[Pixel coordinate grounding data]
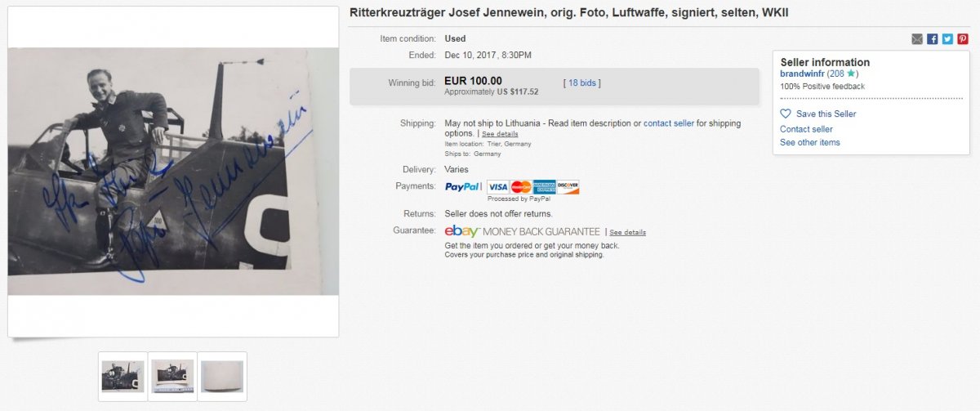Select the first photo thumbnail
Screen dimensions: 980x411
pos(123,376)
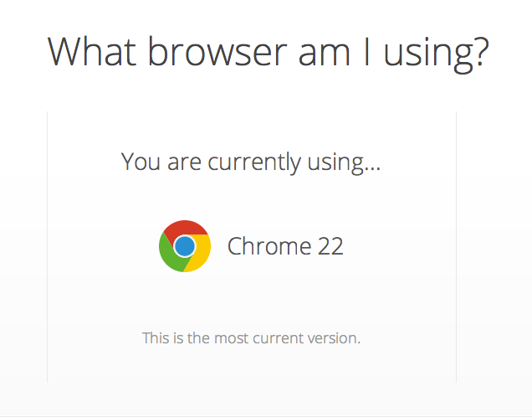The width and height of the screenshot is (532, 417).
Task: Click the version number "22"
Action: (328, 246)
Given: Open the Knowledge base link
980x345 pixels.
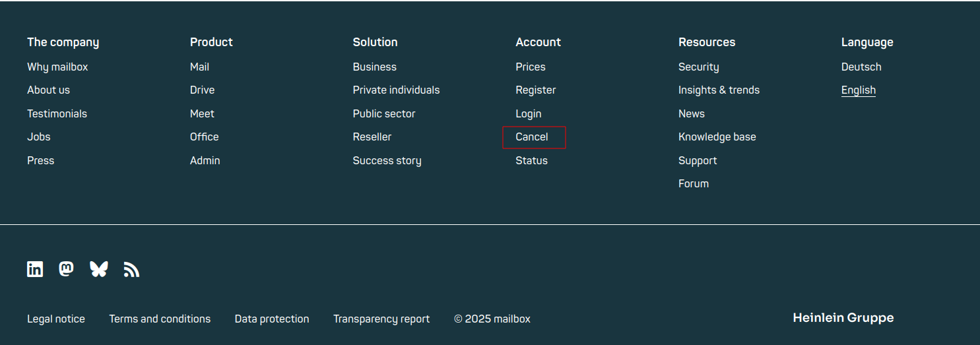Looking at the screenshot, I should [717, 137].
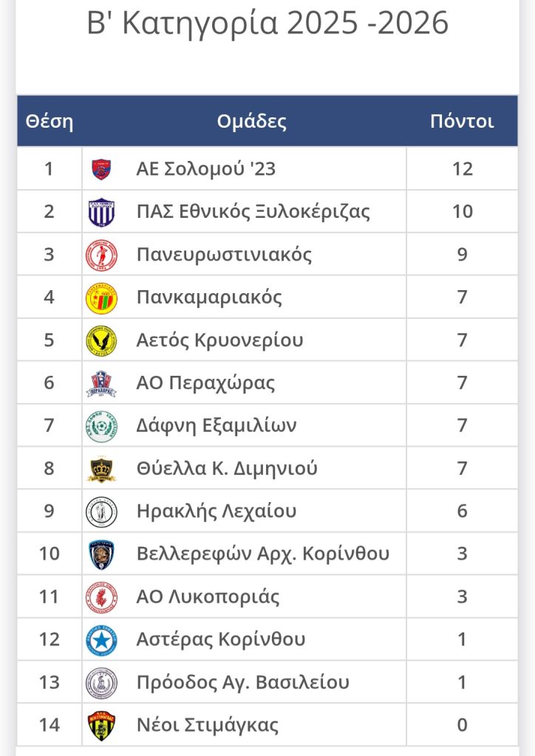Click the Β' Κατηγορία 2025 -2026 title
535x756 pixels.
[268, 24]
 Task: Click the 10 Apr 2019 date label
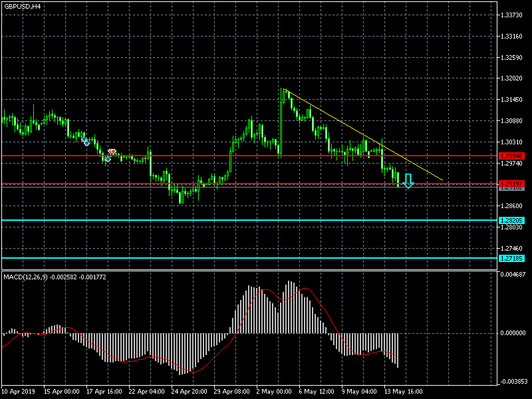click(x=18, y=392)
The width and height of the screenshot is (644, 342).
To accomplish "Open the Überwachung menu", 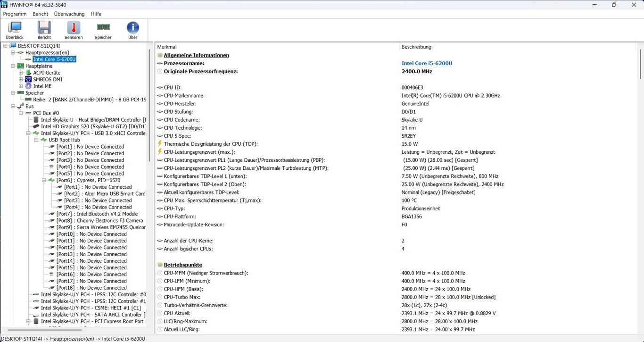I will pyautogui.click(x=69, y=14).
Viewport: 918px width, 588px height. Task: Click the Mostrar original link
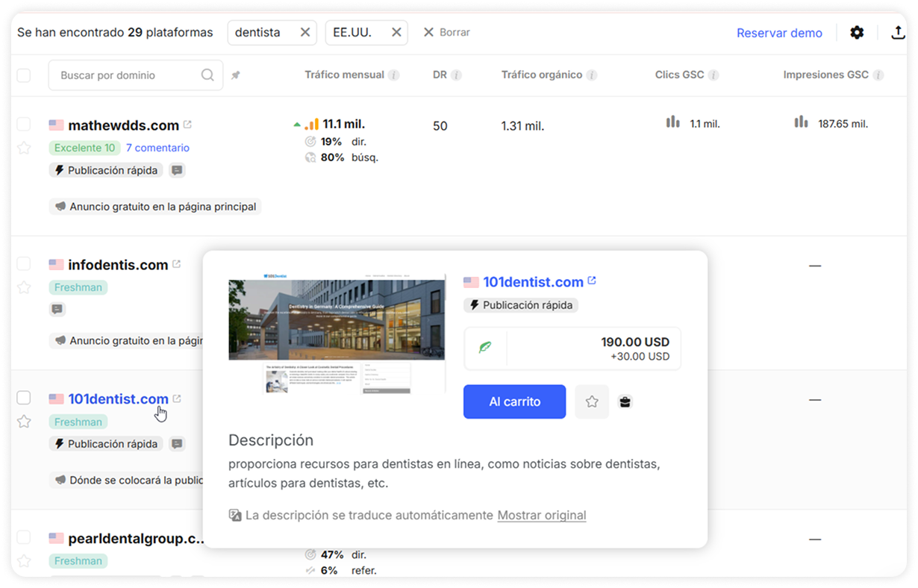click(x=541, y=515)
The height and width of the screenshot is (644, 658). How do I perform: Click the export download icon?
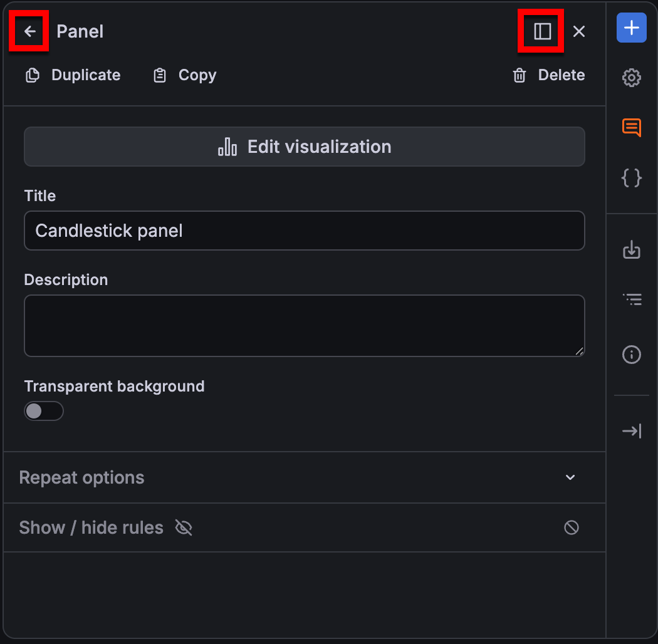(x=631, y=249)
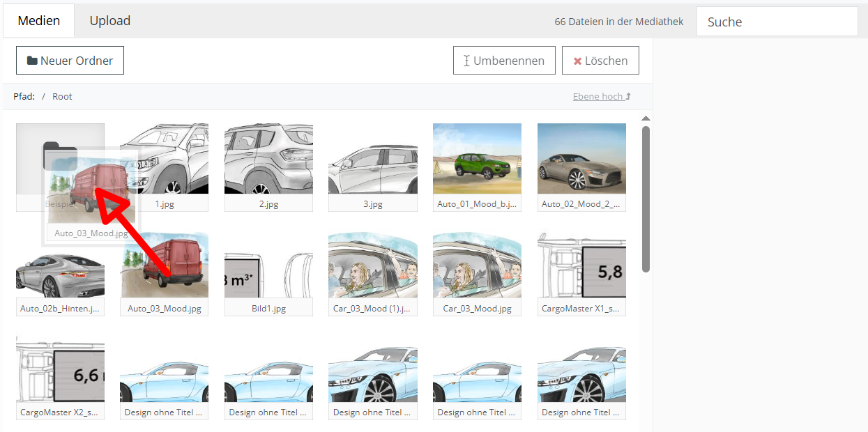Image resolution: width=868 pixels, height=432 pixels.
Task: Click the Löschen button
Action: coord(600,61)
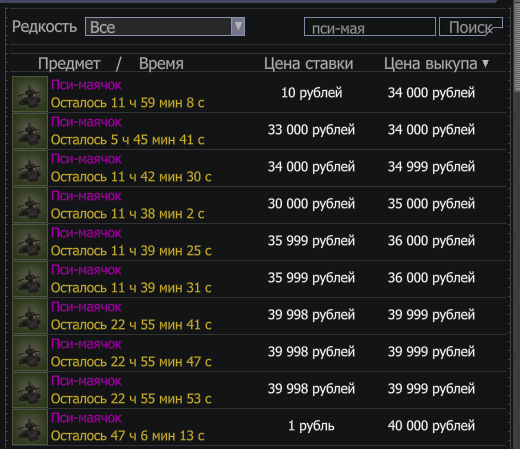Image resolution: width=520 pixels, height=449 pixels.
Task: Click the vertical scrollbar thumb at right edge
Action: 517,47
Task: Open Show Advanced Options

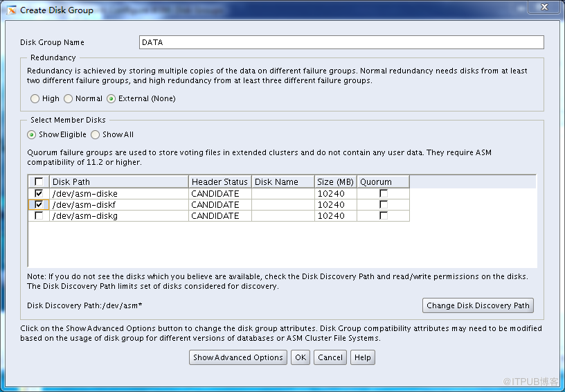Action: coord(238,358)
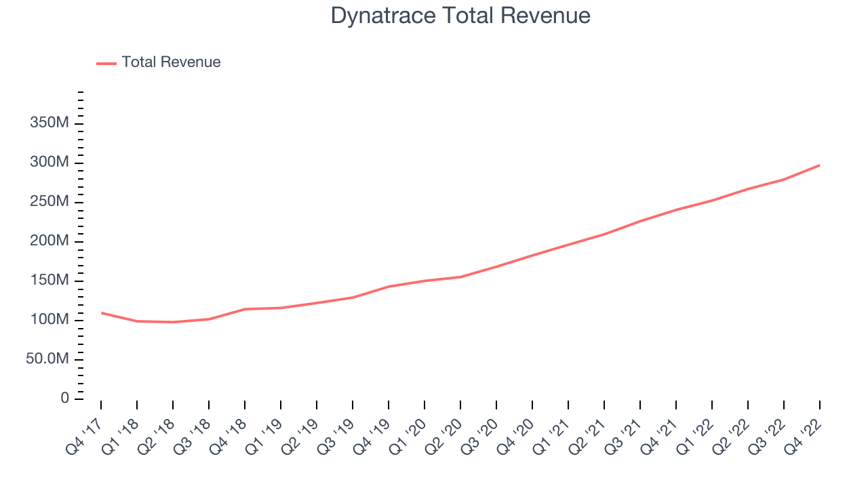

WHAT YOU WILL DO
Before answering, please find the line containing "The height and" above, then copy exactly from it through the last line of the entries, both included, without pictures.

OUTPUT BELOW
The height and width of the screenshot is (644, 658). How do I perform: Click the export download icon?
(x=631, y=249)
Image resolution: width=868 pixels, height=432 pixels.
Task: Click the Löschen button
Action: coord(600,61)
Image resolution: width=520 pixels, height=449 pixels.
Task: Click the vertical scrollbar thumb at right edge
Action: 517,47
Task: Open Show Advanced Options

Action: coord(238,358)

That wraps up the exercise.